If I employ people what legal precautions should I take?
As with all employees in Australia, you should make sure that you have a good employment contract which sets out all of the relevant terms of their employment. You should make sure you are complying with ordinary employment laws such as the National Employment Standards under the Fair Work Act, as well as any applicable employment awards and workplace health and safety laws.
If you are dealing with minor children, you need to have a Child Safety policy in place and also do relevant security checks on your employees for dealing with minors.
You also need to make sure that your employees are bound by confidentiality obligations so that they help to keep your clients’ information confidential. This may be done via a confidentiality clause in their employment contract, or by having a standalone confidentiality agreement.
Your employees also need to understand their obligations to you and your clients and understand your various policies, procedures and compliance measures in the workplace. This is where it is important to have a good set of written workplace policies which employees can read and refer to.
Depending on your area of practice, you may also need to ensure that your employees hold the relevant qualifications and registrations and keep up to date with their continuing education.

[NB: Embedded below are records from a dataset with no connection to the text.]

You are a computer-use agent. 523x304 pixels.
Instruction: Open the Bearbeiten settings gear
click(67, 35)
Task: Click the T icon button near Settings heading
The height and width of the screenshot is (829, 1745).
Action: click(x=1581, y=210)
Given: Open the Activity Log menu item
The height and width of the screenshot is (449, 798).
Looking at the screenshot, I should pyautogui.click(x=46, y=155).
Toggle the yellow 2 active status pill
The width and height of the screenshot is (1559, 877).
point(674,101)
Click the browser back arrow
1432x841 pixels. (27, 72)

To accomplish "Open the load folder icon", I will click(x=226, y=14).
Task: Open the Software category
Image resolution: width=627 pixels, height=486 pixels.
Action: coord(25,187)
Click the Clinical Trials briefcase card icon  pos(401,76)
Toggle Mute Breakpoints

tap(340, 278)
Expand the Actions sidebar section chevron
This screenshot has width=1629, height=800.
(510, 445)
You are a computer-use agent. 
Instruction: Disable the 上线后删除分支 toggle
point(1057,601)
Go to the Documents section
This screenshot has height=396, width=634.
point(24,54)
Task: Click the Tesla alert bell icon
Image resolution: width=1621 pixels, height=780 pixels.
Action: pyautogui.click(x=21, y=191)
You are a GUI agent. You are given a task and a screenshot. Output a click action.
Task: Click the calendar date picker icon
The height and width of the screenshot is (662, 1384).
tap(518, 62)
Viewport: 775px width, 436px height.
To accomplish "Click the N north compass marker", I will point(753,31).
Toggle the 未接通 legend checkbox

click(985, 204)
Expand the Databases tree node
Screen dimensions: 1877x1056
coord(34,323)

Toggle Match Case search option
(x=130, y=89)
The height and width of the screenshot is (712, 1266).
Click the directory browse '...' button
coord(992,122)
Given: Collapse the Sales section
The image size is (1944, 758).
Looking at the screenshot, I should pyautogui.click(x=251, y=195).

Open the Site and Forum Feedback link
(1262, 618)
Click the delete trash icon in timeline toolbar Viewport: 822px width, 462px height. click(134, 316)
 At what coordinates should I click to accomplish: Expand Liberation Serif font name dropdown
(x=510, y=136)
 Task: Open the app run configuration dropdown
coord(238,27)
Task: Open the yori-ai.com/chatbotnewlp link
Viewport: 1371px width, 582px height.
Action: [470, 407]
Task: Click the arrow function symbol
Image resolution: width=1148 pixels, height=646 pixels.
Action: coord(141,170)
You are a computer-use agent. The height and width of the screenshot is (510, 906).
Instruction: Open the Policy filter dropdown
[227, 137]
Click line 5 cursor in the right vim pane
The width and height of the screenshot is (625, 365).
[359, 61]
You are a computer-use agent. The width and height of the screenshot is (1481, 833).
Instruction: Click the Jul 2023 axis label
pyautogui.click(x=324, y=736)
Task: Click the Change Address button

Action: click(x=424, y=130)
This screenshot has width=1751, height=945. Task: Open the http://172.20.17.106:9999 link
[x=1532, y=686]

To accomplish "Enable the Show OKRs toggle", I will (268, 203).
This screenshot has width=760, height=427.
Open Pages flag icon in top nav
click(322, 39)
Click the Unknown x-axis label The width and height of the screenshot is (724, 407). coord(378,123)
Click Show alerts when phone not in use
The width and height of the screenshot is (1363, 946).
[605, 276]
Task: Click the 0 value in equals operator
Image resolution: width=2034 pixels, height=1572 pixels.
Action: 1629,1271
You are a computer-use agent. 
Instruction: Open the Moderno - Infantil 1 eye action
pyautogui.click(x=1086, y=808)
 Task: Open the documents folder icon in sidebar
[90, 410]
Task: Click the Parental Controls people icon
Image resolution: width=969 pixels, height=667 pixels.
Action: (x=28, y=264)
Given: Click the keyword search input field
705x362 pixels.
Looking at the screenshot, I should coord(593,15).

In addition to this, you should make sure that you have appropriate insurance in place which covers you for workers compensation claims from your employees as well as insurance policies that cover your employees and yourself in practice. If your employees are working directly with clients (rather than working in administrative roles) then you may also ensure that they are covered by your professional indemnity insurance. For example, if a client sues you for something that your employee did, you will need insurance which covers this claim.
In addition to insurance, you may also wish to reconsider your business structure, as it may be appropriate to convert to a new structure in order to better manage your liability, taxes and other relevant matters if you are hiring employees. As a sole trader, hiring contractors may not be suitable as there are restrictions related to how and when you can hire contractors which may not work for your business.
You can find out more about when you can hire contractors from our free legal guide: How to Hire an Independent Contractor, Freelancer or Consultant.
Workplace and compliance policies are also a useful tool, especially if you have employees in your business. These policies can be used to create a set of standard procedures and guidelines for how your services are provided and how your employees should behave. Through the use of these policies, you can make sure to develop standard procedures which are safe and effective and which minimise the risk of any issues arising. By putting these policies in writing and providing them to your employees, you can make sure that your employees all understand and acknowledge what is expected of them.
Dealing with health related services can be higher risk and complicated but we are here to help make it easier.
We hope you found this Legal Guide for Complementary and Alternative Medicine Practitioners helpful.